>> start Records shown

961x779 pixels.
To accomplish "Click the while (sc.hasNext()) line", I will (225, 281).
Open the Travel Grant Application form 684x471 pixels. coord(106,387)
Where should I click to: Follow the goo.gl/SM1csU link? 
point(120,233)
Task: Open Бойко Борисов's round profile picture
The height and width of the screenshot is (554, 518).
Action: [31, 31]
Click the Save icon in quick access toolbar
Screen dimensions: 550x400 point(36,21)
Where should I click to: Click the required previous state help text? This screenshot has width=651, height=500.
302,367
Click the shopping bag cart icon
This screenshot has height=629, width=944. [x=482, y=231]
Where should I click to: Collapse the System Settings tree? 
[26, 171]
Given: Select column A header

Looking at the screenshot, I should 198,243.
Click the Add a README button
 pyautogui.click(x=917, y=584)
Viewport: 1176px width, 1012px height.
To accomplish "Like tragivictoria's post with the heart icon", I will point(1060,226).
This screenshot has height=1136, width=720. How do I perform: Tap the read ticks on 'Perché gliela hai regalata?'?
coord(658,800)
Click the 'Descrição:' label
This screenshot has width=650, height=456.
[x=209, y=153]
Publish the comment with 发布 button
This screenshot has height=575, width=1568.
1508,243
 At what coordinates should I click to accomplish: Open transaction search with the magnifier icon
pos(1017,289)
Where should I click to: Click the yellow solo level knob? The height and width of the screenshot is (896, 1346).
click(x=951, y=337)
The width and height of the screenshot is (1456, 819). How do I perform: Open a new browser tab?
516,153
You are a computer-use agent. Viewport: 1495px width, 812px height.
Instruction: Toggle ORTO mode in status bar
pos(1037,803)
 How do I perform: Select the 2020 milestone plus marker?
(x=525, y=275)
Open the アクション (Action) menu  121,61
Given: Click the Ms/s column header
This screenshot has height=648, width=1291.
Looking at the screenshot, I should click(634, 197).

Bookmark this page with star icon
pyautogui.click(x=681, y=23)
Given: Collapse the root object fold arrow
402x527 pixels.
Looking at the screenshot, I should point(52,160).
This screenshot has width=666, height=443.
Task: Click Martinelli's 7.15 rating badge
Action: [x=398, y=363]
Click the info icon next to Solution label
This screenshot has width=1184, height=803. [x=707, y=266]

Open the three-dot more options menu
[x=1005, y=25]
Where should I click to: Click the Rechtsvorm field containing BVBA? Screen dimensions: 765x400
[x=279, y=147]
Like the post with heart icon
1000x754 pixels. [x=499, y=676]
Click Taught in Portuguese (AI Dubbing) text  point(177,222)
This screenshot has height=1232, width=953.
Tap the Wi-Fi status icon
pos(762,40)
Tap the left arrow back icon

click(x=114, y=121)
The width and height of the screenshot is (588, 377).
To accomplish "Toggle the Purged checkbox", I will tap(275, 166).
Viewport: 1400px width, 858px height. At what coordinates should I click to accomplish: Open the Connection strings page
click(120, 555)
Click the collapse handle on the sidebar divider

>> end Records shown

# [What is expected]
Reproduce the data verbatim, from the start of the data through the line containing "Action: [31, 31]", with both ends included.

# [Written response]
961x779 pixels.
To accomplish "Click the while (sc.hasNext()) line", I will (225, 281).
Open the Travel Grant Application form 684x471 pixels. coord(106,387)
Where should I click to: Follow the goo.gl/SM1csU link? 
point(120,233)
Task: Open Бойко Борисов's round profile picture
The height and width of the screenshot is (554, 518).
Action: [31, 31]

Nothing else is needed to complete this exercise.